L’auteur joue avec les émotions des lecteurs, leur oppose le froid glacial avec des entrailles fumantes, la mort avec la vie et niveau descriptions, il fait fort car j’avais envie de me tapir sous un plaid bien chaud (ce que j’ai fait ensuite, il n’y avait pas de raison de s’en priver).

Ce qu’il aura manqué au récit, ce n’est pas de l’action, ce n’est pas non plus de la tension, mais c’était de l’empathie avec certains personnages : je ne me suis attachée à personne de particulier, ce qui m’a fait passer un peu à côté du roman (une fois de plus, oui, la malédiction recommence). Un chouia, guère plus.
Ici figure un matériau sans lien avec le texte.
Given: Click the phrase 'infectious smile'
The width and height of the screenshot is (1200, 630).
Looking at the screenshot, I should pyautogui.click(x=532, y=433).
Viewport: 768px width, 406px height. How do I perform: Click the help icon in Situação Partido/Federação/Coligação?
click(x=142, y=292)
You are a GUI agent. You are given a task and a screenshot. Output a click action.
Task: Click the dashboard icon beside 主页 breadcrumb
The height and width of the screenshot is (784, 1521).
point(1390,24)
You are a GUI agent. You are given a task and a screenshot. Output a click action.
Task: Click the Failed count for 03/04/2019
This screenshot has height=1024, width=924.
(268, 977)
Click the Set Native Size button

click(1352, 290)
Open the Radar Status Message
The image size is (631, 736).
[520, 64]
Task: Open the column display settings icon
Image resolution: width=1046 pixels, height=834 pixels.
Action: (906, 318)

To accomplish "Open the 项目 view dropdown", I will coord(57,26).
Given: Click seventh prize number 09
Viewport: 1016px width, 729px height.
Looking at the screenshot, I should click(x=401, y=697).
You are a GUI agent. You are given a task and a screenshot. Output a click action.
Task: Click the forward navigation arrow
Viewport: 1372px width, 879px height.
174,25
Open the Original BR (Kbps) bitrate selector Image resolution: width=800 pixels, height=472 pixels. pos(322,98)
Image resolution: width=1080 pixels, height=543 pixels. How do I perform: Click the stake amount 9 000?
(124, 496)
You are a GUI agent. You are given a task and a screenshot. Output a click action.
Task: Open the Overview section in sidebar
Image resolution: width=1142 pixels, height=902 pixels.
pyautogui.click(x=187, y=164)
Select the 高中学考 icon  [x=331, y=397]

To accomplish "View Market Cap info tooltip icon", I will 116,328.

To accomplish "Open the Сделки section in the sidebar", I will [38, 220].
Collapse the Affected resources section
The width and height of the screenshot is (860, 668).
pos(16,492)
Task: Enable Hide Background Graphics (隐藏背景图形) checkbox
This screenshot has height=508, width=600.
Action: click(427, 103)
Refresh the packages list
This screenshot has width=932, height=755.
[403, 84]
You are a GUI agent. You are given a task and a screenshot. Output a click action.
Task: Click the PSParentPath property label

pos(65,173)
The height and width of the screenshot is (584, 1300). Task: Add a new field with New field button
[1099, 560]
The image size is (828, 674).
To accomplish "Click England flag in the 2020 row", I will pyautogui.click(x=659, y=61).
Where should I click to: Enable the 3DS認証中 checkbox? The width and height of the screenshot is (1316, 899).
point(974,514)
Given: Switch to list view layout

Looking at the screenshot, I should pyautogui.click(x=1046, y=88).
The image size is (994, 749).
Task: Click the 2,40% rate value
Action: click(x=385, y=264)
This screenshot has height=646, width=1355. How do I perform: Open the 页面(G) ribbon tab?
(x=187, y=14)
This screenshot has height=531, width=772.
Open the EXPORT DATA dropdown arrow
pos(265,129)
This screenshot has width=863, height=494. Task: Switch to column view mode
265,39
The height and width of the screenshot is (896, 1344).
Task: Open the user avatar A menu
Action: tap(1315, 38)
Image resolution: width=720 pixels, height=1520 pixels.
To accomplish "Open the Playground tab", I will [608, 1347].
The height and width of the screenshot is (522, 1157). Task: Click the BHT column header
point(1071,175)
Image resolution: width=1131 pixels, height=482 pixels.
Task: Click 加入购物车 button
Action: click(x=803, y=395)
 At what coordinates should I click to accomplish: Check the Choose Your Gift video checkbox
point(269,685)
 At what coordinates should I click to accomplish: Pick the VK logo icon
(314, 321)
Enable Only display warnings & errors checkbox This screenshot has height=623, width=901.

Malgré ce manque d’empathie avec les personnages, j’ai aimé le voyage éprouvant que ce roman m’a fait vivre, j’ai aimé les différents points de vue, d’observer les vies difficiles des colons, la folie du chef Shawnee, Black Tooth, et le final grandiose que l’auteur nous offre.

Amateurs de Bisounours ou de café au lait bourré de sucre, passez votre chemin car ce roman est à réserver pour les amateurs de café noir ultra serré.

Le récit est sombre, violent, les dialogues percutants comme des carabines et certaines choses vous mettrons le cœur au bord des lèvres. Heureusement que je ne mange pas quand je lis des romans noirs.

Challenge Thrillers et Polars de Sharon (du 11 Juillet 2020 au 11 Juillet 2021) [Lecture N°112] et Le Challenge Animaux du monde 2020 chez Sharon [Lecture N°33].